Send back exactly the lines from the opening line of the records below through the one with "Open the Steam icon in system tray".

Records from a data source
::::::

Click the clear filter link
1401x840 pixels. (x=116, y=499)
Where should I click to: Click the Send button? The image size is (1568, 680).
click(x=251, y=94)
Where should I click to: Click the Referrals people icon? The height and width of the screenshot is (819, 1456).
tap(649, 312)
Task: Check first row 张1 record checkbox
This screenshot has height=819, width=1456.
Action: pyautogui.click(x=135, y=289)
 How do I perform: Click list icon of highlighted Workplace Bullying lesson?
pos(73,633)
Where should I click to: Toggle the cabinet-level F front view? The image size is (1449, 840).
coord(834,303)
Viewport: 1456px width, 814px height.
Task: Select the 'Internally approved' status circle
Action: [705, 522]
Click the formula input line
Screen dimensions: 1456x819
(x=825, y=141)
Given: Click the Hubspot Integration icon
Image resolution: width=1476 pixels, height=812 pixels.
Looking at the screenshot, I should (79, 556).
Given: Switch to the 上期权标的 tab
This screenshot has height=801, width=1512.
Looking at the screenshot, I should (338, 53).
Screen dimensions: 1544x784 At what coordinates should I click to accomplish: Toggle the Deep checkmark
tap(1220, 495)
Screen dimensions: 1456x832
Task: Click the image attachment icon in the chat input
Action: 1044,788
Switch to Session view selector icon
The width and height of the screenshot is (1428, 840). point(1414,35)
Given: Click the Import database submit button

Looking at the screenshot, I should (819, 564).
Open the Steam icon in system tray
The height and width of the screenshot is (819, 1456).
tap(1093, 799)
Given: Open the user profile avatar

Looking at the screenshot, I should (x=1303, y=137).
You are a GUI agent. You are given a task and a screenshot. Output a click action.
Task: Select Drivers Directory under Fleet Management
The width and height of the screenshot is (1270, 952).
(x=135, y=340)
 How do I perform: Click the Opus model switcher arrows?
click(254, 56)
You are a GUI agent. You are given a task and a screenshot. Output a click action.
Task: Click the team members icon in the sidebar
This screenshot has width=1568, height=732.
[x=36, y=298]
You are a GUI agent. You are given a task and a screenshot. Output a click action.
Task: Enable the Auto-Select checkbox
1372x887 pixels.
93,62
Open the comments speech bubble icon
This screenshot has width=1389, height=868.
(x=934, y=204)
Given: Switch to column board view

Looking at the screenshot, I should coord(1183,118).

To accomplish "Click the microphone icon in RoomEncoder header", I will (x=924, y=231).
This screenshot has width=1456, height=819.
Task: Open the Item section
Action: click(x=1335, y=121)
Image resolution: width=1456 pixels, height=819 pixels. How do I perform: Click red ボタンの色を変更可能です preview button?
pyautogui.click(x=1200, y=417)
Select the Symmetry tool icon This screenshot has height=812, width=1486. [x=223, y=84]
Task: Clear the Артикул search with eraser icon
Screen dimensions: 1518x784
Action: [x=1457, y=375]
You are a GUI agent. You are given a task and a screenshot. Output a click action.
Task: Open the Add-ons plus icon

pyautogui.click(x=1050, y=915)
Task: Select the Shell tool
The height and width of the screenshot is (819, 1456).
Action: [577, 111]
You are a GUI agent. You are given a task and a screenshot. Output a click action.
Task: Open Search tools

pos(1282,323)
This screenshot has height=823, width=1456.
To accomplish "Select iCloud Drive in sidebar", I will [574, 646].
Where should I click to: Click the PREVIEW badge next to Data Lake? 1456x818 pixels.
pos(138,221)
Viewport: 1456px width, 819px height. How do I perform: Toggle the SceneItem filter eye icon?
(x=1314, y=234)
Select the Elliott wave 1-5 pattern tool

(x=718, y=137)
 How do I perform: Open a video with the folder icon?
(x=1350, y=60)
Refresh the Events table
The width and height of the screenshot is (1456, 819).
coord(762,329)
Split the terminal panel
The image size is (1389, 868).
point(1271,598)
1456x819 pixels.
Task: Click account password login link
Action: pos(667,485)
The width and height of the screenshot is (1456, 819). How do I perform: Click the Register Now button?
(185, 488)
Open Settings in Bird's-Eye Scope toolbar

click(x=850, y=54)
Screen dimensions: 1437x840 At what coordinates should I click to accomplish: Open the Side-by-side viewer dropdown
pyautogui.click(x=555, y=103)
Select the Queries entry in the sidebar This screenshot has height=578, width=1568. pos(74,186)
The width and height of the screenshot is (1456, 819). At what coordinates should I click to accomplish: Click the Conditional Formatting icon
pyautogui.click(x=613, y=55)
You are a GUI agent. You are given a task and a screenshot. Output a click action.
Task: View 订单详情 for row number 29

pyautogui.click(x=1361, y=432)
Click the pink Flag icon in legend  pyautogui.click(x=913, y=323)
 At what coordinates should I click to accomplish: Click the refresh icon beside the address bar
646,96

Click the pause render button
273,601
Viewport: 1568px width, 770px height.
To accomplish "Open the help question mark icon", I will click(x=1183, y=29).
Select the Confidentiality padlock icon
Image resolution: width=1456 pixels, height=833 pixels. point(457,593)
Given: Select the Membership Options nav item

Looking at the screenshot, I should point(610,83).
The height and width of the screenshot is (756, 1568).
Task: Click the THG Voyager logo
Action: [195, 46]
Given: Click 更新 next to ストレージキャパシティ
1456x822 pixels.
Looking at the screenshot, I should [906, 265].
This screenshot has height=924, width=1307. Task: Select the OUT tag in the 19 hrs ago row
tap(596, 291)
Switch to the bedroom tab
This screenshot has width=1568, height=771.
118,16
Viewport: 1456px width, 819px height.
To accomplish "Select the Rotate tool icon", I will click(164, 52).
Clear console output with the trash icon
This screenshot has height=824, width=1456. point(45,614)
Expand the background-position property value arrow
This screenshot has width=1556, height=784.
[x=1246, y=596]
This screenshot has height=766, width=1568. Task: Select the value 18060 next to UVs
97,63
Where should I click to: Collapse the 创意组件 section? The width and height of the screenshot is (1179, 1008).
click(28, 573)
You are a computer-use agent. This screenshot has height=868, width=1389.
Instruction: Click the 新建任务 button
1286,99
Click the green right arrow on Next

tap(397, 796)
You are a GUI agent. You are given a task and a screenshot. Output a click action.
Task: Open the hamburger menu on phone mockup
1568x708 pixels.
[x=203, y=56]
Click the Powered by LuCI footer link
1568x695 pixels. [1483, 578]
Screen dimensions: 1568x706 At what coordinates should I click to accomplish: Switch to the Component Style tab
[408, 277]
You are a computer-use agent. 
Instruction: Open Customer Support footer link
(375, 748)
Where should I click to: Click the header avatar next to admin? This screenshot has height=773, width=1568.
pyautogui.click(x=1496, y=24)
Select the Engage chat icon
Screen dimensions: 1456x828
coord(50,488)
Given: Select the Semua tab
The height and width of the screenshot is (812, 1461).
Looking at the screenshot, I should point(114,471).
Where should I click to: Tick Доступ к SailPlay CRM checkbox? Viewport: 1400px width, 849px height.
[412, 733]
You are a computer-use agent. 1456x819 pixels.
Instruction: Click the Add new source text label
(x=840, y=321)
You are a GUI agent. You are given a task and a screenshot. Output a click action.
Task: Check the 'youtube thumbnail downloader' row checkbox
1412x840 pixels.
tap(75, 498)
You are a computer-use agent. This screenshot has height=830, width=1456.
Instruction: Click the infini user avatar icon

::::::

Solved problem »
Click the clear filter link
1401x840 pixels. (x=116, y=499)
Where should I click to: Click the Send button? The image size is (1568, 680).
click(x=251, y=94)
Where should I click to: Click the Referrals people icon? The height and width of the screenshot is (819, 1456).
tap(649, 312)
Task: Check first row 张1 record checkbox
This screenshot has height=819, width=1456.
Action: pyautogui.click(x=135, y=289)
 How do I perform: Click list icon of highlighted Workplace Bullying lesson?
pos(73,633)
Where should I click to: Toggle the cabinet-level F front view? The image size is (1449, 840).
coord(834,303)
Viewport: 1456px width, 814px height.
Task: Select the 'Internally approved' status circle
Action: [705, 522]
Click the formula input line
Screen dimensions: 1456x819
(x=825, y=141)
Given: Click the Hubspot Integration icon
Image resolution: width=1476 pixels, height=812 pixels.
Looking at the screenshot, I should (79, 556).
Given: Switch to the 上期权标的 tab
This screenshot has height=801, width=1512.
Looking at the screenshot, I should (338, 53).
Screen dimensions: 1544x784 At what coordinates should I click to accomplish: Toggle the Deep checkmark
tap(1220, 495)
Screen dimensions: 1456x832
Task: Click the image attachment icon in the chat input
Action: 1044,788
Switch to Session view selector icon
The width and height of the screenshot is (1428, 840). point(1414,35)
Given: Click the Import database submit button

Looking at the screenshot, I should (819, 564).
Open the Steam icon in system tray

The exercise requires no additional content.